Thank you for asking the question Ken, and even better was the response. Like Kant, I expect to see similar PD-L1 results across all cancers that over-express CCR5 due to the MOA. In the early Dr. Pestell days, they were targeting specific cancers due to the over-expression of CCR5. For TNBC, CCR5 was over-expressed in 95% of patients. I don’t recall what CRC was, but they are targeting it for a reason and it further supports potential AA due to limited treatment options and how ineffective ICIs are for MSS CRC.

Additionally, this brings Dr. Patterson’s statement to mind about how elegant of a molecule leronlimab is in the repolarization of macrophages and activating immune responses in so many different and deadly diseases. As ohm and now the company has shown, turning cold tumors hot due to PD-L1 increase is just another elegant benefit to this amazing molecule!

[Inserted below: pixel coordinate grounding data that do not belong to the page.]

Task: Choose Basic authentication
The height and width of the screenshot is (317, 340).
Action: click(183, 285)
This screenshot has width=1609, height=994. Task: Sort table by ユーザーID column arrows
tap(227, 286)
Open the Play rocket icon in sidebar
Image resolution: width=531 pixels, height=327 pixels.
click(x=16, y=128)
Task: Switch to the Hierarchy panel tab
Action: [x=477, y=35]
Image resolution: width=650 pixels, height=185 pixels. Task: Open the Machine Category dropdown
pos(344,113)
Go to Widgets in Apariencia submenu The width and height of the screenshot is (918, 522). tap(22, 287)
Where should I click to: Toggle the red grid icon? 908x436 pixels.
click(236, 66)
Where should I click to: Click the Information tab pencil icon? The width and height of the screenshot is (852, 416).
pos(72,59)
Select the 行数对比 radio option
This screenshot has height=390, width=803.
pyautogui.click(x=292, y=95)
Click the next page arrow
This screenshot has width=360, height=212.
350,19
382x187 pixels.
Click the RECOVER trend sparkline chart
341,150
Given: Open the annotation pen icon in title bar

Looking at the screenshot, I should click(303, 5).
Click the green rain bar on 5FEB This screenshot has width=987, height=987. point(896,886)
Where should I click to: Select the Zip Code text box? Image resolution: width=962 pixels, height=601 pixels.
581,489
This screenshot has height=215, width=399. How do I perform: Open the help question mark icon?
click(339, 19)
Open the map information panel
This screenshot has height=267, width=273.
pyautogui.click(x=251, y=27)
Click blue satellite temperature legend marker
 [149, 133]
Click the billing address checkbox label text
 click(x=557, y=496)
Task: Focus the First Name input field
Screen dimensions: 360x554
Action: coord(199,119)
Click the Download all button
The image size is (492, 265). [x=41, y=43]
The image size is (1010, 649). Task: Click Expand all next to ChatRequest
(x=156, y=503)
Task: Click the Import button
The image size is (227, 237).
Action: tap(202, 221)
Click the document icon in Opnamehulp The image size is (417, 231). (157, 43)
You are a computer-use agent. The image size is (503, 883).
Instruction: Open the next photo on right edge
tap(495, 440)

The challenge I see in getting this approved across so many different cancers quickly is getting the FDA to recognize the biomarkers such as CTC, CAML, and PD-L1 levels as surrogate endpoints instead of separate trails for each indication. I’m hopeful both Creatv MicroTech and the company are working with the FDA to get these biomarkers recognized and approved as surrogate endpoints, but not sure the extent of this process. Is Creatv MicroTech technology approved for these biomarkers or is a novel approach still in development? I’m patiently waiting for additional CRC trial sites to be added and enrollment to ramp up…and extremely optimistic where we are headed!